Как-то миновали линию фронта. В полуторке были мамины сослуживцы. Мама – с этим ключом от кассы. Военные уже понимали, что происходит, они выходили из леса и кричали матом (мама мне закрывала голову и уши, чтобы я не ничего не слышала): «Отдайте нам полуторку, нам нужен этот транспорт!» В машине были всего двое детей: я и ещё какой-то мальчик. И всякий раз, когда военные тормозили нашу несчастную полуторку, взрослые брали нас на вытянутые руки и говорили: «У нас дети!» Военные отвечали: «Чёрт с вами!» – и мы проезжали.
Мы приехали в Горки, и там нас бомбили, мы выпрыгивали из кузова, падали на землю. Помню, меня как-то прикрыл шофёр. Поразительно, но спустя годы, когда я уже стала актрисой, мне пришло письмо от этого человека, в котором он рассказывал, как всё это было. Конечно, я ему написала благодарственное письмо и, кажется, послала небольшие деньги.
В Горках мы сели на поезд. Ехали в теплушках. Там было много семей. Мы с мамой спали на полу, а столом нам служил чемоданчик. Сколько семей было в теплушке, я не помню, но там, что называется, плюнуть было некуда. Везде сидели, лежали люди. Женщины, дети, старики. Из Белоруссии до Омска мы ехали целый месяц. И где-то на Урале, на какой-то станции, может, это был Свердловск или какой-то другой большой город, людей сортировали, кому куда ехать. Спрашивали: «Куда вы хотите?» И мама сказала, что у неё есть в Омской области сестра. «Вот к сестре и поезжайте!»
Нас посадили в другой поезд, и мы поехали в Сибирь. Я совсем не помню, чем мы питались в дороге. Почему-то этот момент стёрся из памяти. Но в памяти почему-то осталось, как мама на каждой станции вместе с другими женщинами из нашей теплушки бегала за кипятком.

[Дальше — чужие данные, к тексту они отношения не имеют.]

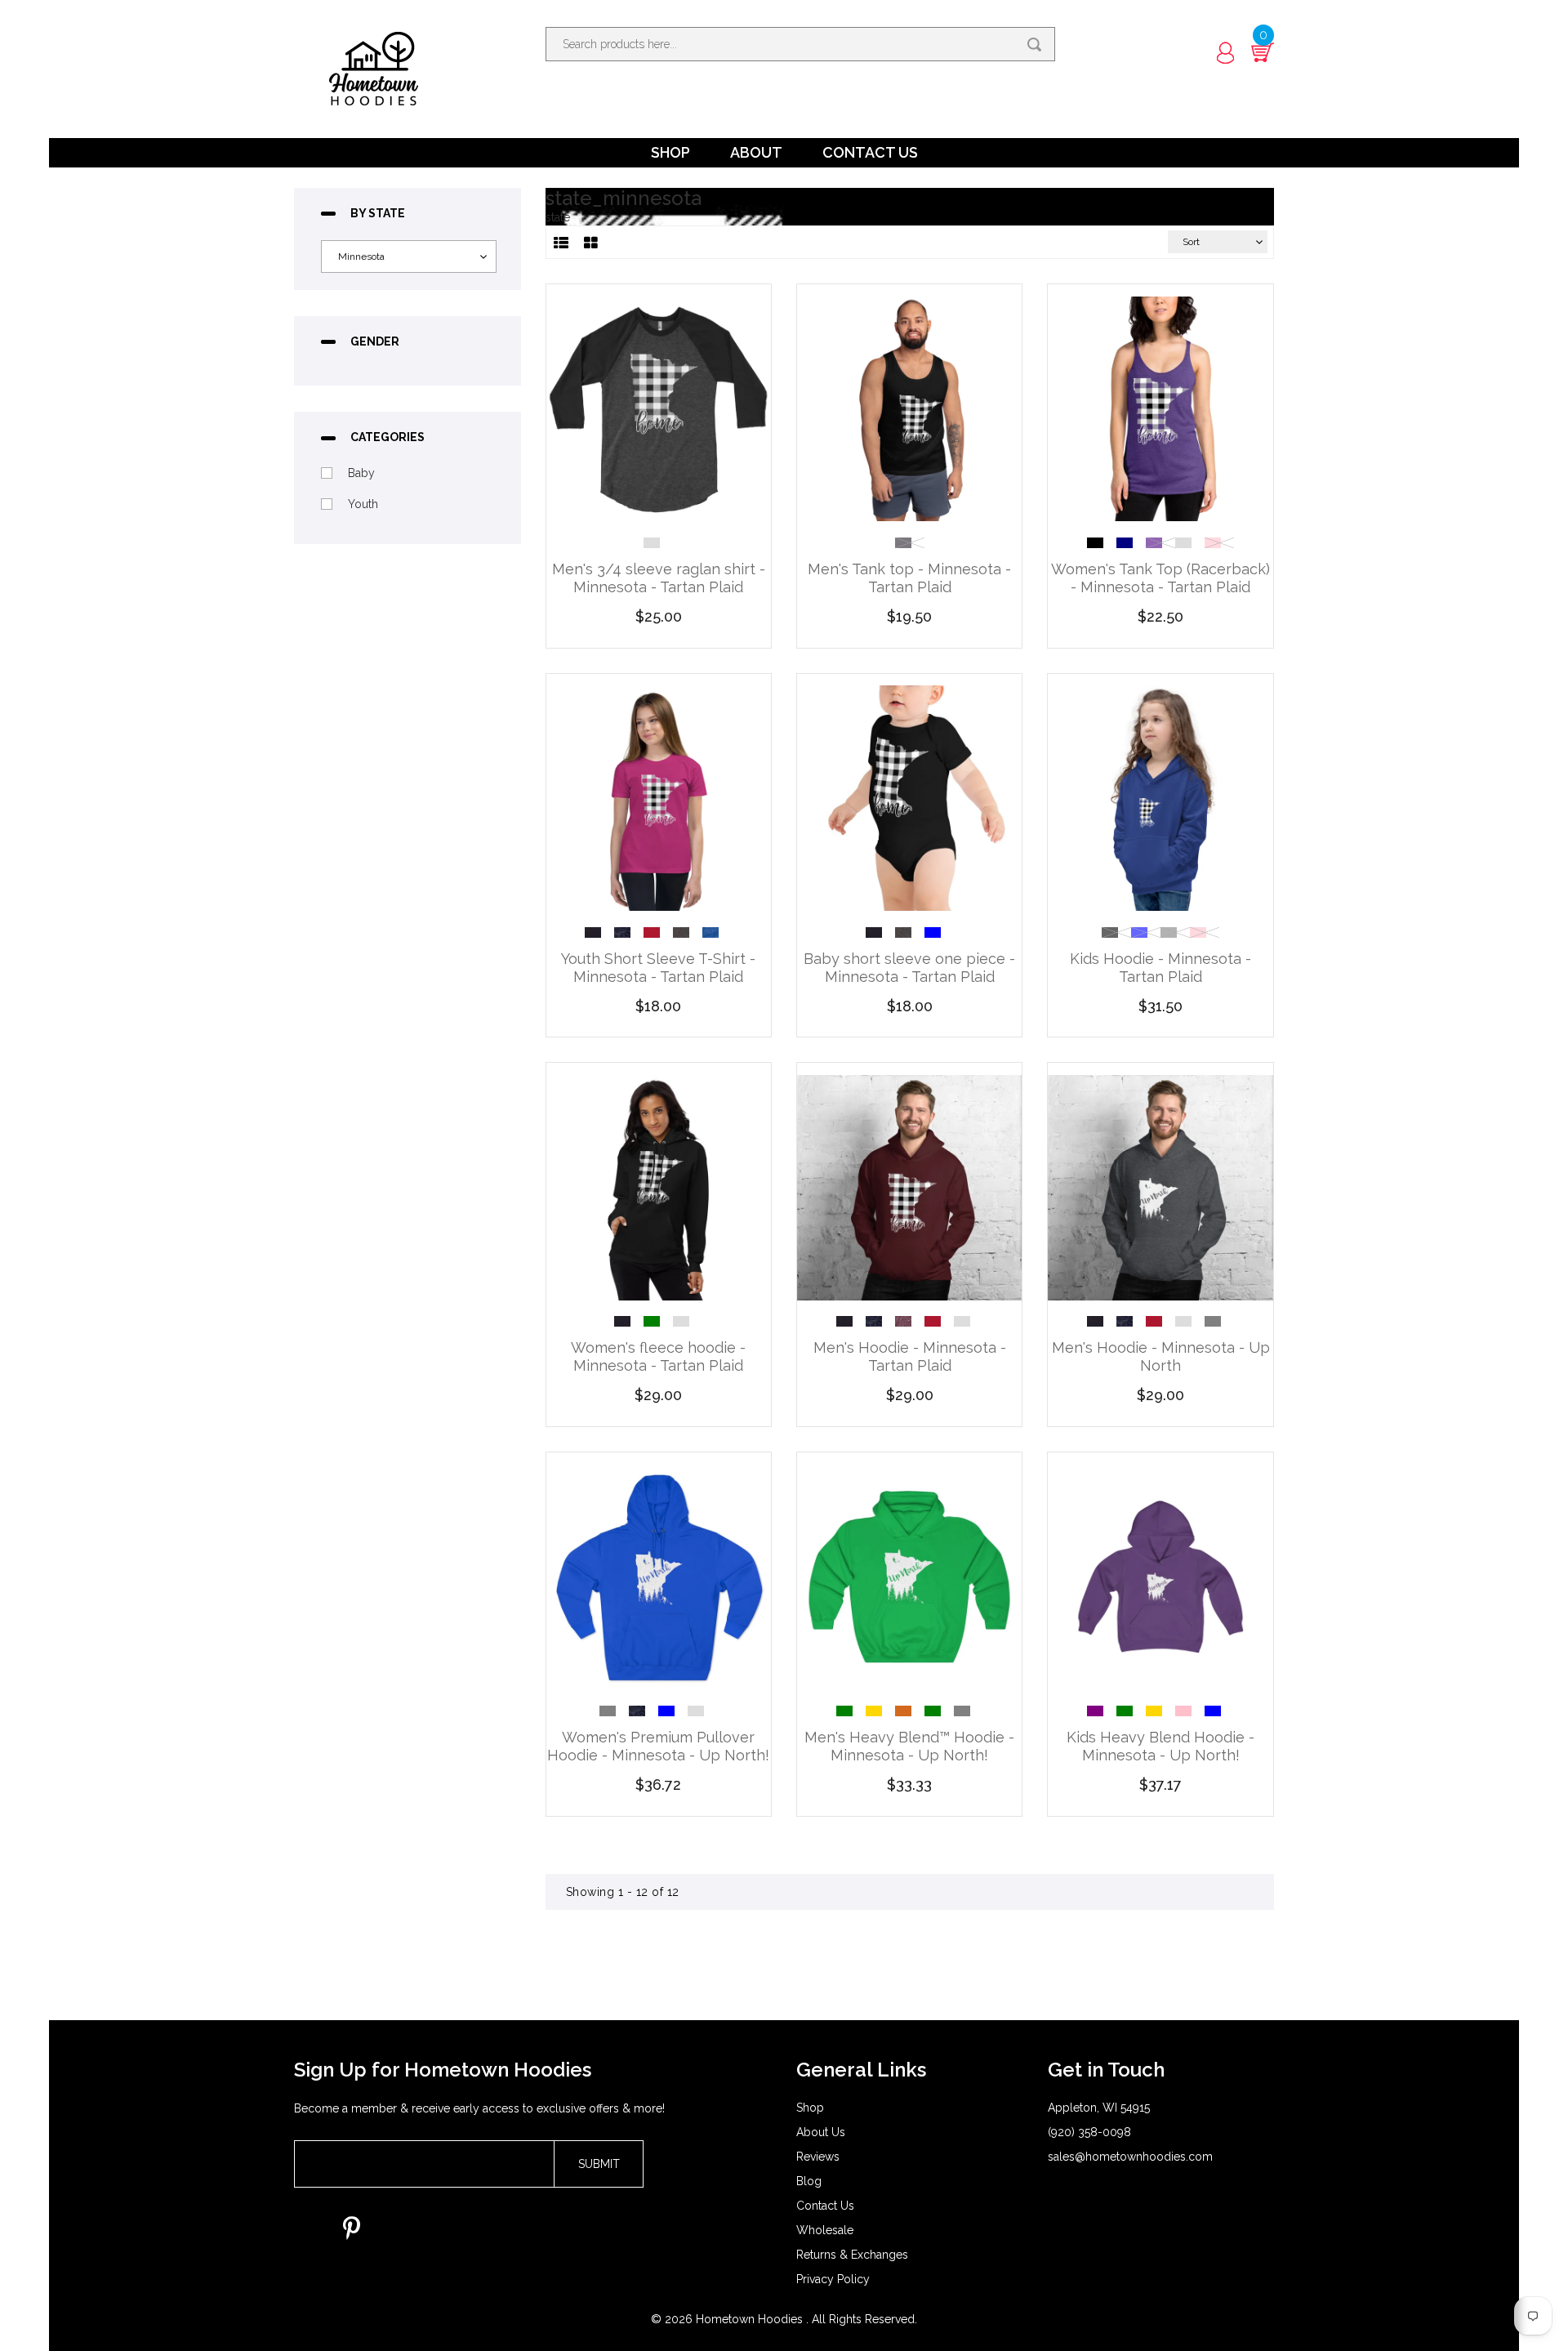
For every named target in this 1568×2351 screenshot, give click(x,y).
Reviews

Однажды они отстали от поезда. Я сидела на своей «кровати» и думала, что плакать бесполезно. Плачь – не плачь, а слезами маму не вернёшь. Сегодня мне самой странно, что я в шесть лет уже была такой рассудительной девочкой.
Мне 4 года. Уже серьёзно смотрю на жизнь
Потом мама мне рассказала, что все отставшие женщины пошли к коменданту и устроили крик, что дети уехали, а они здесь… Их посадили на другой поезд, а наш остановили, и мама вошла в нашу теплушку уже через четыре-пять часов, уже к вечеру… Она спросила: «А ты плакала, Валя?» – «Нет, не плакала. Я подумала, а чего плакать-то, разве этим делу поможешь?..» – Мама улыбнулась: «Какая ты умная у меня!» И я удивилась, что она так сказала.

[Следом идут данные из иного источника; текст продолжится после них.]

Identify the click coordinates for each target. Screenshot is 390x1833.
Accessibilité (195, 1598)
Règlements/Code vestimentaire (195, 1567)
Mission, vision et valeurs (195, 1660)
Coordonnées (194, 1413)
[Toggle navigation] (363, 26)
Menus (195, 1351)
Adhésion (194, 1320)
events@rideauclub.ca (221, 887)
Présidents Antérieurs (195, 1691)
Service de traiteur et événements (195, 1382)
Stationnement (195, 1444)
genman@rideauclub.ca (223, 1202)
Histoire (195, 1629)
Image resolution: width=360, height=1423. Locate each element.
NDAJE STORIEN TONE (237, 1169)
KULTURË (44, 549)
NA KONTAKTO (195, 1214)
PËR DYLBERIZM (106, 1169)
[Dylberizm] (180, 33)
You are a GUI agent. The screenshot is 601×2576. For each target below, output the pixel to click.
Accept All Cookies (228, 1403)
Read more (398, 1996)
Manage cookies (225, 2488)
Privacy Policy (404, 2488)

Мы приехали к тёте Кате. У тёти Кати не было своих детей, её мужа звали дядя Вася, их фамилия была Гречинские. Дядя Вася был из деревни Бугаёвки, куда переселились украинцы по реформе Витте. Тётя Катя была чистая украинка, очень трогательная. Такая тихая, скромная, ласковая женщина.
Мама сразу пошла работать, и когда её не было дома, я оставалась с тётей Катей. Она всегда готовила какую-то украинскую еду: варенички, борщик. Вареники были с творогом или с картошкой.
Тётя Катя оставила глубокий след в моей жизни, я часто о ней думаю.
Я никогда никому не рассказывала, как мы жили в войну. Мы хлебнули лиха как все. Но это было время моего детства, а в детстве всегда много красок.
Часто вспоминаю мою первую учительницу в сельской школе Борисовского зерносовхоза. Софья Марковна казалась мне феей из сказки: высокая грудь, осиная талия, огромные голубые глаза и толстая пшеничная коса. Как эта женщина попала в Сибирь – бог весть… На меня она обратила внимание во втором классе, когда я заявила, что прочитала всего «Евгения Онегина». «Ну, расскажи, пожалуйста, о чём там говорится», – не поверила Софья Марковна. Я прилежно пересказала сюжет. «Может быть, тебе было жаль кого-то из героев?» – допытывалась учительница. И я призналась, что плакала над судьбой Татьяны Лариной.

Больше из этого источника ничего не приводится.